--- Begin RECORDS SHOWN ---

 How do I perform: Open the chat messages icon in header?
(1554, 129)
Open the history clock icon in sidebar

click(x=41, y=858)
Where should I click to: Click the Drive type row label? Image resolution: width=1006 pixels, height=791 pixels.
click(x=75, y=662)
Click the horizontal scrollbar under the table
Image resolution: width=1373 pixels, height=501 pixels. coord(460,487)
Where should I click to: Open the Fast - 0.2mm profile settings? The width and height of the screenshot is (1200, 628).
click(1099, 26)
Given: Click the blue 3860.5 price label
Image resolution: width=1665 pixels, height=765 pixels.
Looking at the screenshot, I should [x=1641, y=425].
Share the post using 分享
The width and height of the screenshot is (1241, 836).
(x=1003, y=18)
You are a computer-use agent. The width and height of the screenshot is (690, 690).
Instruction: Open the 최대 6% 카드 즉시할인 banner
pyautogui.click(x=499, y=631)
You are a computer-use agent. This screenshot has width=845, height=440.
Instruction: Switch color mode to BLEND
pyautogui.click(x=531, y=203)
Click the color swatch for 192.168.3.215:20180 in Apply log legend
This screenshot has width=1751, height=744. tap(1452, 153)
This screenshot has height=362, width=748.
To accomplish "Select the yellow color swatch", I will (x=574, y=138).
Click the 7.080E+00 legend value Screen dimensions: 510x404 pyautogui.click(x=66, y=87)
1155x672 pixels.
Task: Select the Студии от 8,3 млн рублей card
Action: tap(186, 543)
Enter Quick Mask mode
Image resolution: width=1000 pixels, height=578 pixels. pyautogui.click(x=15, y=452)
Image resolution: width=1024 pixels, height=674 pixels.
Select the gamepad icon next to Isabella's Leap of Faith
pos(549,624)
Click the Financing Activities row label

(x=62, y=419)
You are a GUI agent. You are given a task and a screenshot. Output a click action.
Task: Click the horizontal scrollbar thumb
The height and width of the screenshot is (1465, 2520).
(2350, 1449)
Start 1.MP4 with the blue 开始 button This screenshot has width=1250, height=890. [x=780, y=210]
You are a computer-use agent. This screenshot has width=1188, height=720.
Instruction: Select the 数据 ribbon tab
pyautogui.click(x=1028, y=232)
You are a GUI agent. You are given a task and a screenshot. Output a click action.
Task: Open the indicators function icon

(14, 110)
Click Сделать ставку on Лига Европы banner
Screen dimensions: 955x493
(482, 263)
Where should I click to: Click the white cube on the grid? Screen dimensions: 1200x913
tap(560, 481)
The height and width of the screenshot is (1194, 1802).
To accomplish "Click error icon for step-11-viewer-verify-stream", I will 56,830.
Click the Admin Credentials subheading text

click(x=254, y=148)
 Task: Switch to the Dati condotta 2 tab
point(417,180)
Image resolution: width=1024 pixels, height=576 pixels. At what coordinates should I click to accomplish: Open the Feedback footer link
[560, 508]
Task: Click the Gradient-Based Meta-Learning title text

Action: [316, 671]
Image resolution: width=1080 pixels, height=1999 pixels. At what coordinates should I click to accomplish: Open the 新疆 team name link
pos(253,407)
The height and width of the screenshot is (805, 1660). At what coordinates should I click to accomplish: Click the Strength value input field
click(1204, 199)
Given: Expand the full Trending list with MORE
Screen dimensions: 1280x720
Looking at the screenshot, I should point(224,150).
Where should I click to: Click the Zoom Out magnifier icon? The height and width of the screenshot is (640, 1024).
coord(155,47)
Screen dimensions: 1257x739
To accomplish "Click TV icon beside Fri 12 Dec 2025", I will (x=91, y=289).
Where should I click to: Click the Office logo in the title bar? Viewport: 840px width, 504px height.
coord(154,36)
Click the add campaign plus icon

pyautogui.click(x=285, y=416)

--- End RECORDS SHOWN ---

### EXERCISE OBJECTIVE
Swap "Instruction" for "Command" throughout the records above, and reproduce every line with no other change.

### EXERCISE ANSWER
 How do I perform: Open the chat messages icon in header?
(1554, 129)
Open the history clock icon in sidebar

click(x=41, y=858)
Where should I click to: Click the Drive type row label? Image resolution: width=1006 pixels, height=791 pixels.
click(x=75, y=662)
Click the horizontal scrollbar under the table
Image resolution: width=1373 pixels, height=501 pixels. coord(460,487)
Where should I click to: Open the Fast - 0.2mm profile settings? The width and height of the screenshot is (1200, 628).
click(1099, 26)
Given: Click the blue 3860.5 price label
Image resolution: width=1665 pixels, height=765 pixels.
Looking at the screenshot, I should [x=1641, y=425].
Share the post using 分享
The width and height of the screenshot is (1241, 836).
(x=1003, y=18)
You are a computer-use agent. The width and height of the screenshot is (690, 690).
Command: Open the 최대 6% 카드 즉시할인 banner
pyautogui.click(x=499, y=631)
You are a computer-use agent. This screenshot has width=845, height=440.
Command: Switch color mode to BLEND
pyautogui.click(x=531, y=203)
Click the color swatch for 192.168.3.215:20180 in Apply log legend
This screenshot has width=1751, height=744. tap(1452, 153)
This screenshot has height=362, width=748.
To accomplish "Select the yellow color swatch", I will (x=574, y=138).
Click the 7.080E+00 legend value Screen dimensions: 510x404 pyautogui.click(x=66, y=87)
1155x672 pixels.
Task: Select the Студии от 8,3 млн рублей card
Action: tap(186, 543)
Enter Quick Mask mode
Image resolution: width=1000 pixels, height=578 pixels. pyautogui.click(x=15, y=452)
Image resolution: width=1024 pixels, height=674 pixels.
Select the gamepad icon next to Isabella's Leap of Faith
pos(549,624)
Click the Financing Activities row label

(x=62, y=419)
You are a GUI agent. You are given a task and a screenshot. Output a click action.
Task: Click the horizontal scrollbar thumb
The height and width of the screenshot is (1465, 2520).
(2350, 1449)
Start 1.MP4 with the blue 开始 button This screenshot has width=1250, height=890. [x=780, y=210]
You are a computer-use agent. This screenshot has width=1188, height=720.
Command: Select the 数据 ribbon tab
pyautogui.click(x=1028, y=232)
You are a GUI agent. You are given a task and a screenshot. Output a click action.
Task: Open the indicators function icon

(14, 110)
Click Сделать ставку on Лига Европы banner
Screen dimensions: 955x493
(482, 263)
Where should I click to: Click the white cube on the grid? Screen dimensions: 1200x913
tap(560, 481)
The height and width of the screenshot is (1194, 1802).
To accomplish "Click error icon for step-11-viewer-verify-stream", I will 56,830.
Click the Admin Credentials subheading text

click(x=254, y=148)
 Task: Switch to the Dati condotta 2 tab
point(417,180)
Image resolution: width=1024 pixels, height=576 pixels. At what coordinates should I click to accomplish: Open the Feedback footer link
[560, 508]
Task: Click the Gradient-Based Meta-Learning title text

Action: [316, 671]
Image resolution: width=1080 pixels, height=1999 pixels. At what coordinates should I click to accomplish: Open the 新疆 team name link
pos(253,407)
The height and width of the screenshot is (805, 1660). At what coordinates should I click to accomplish: Click the Strength value input field
click(1204, 199)
Given: Expand the full Trending list with MORE
Screen dimensions: 1280x720
Looking at the screenshot, I should point(224,150).
Where should I click to: Click the Zoom Out magnifier icon? The height and width of the screenshot is (640, 1024).
coord(155,47)
Screen dimensions: 1257x739
To accomplish "Click TV icon beside Fri 12 Dec 2025", I will (x=91, y=289).
Where should I click to: Click the Office logo in the title bar? Viewport: 840px width, 504px height.
coord(154,36)
Click the add campaign plus icon

pyautogui.click(x=285, y=416)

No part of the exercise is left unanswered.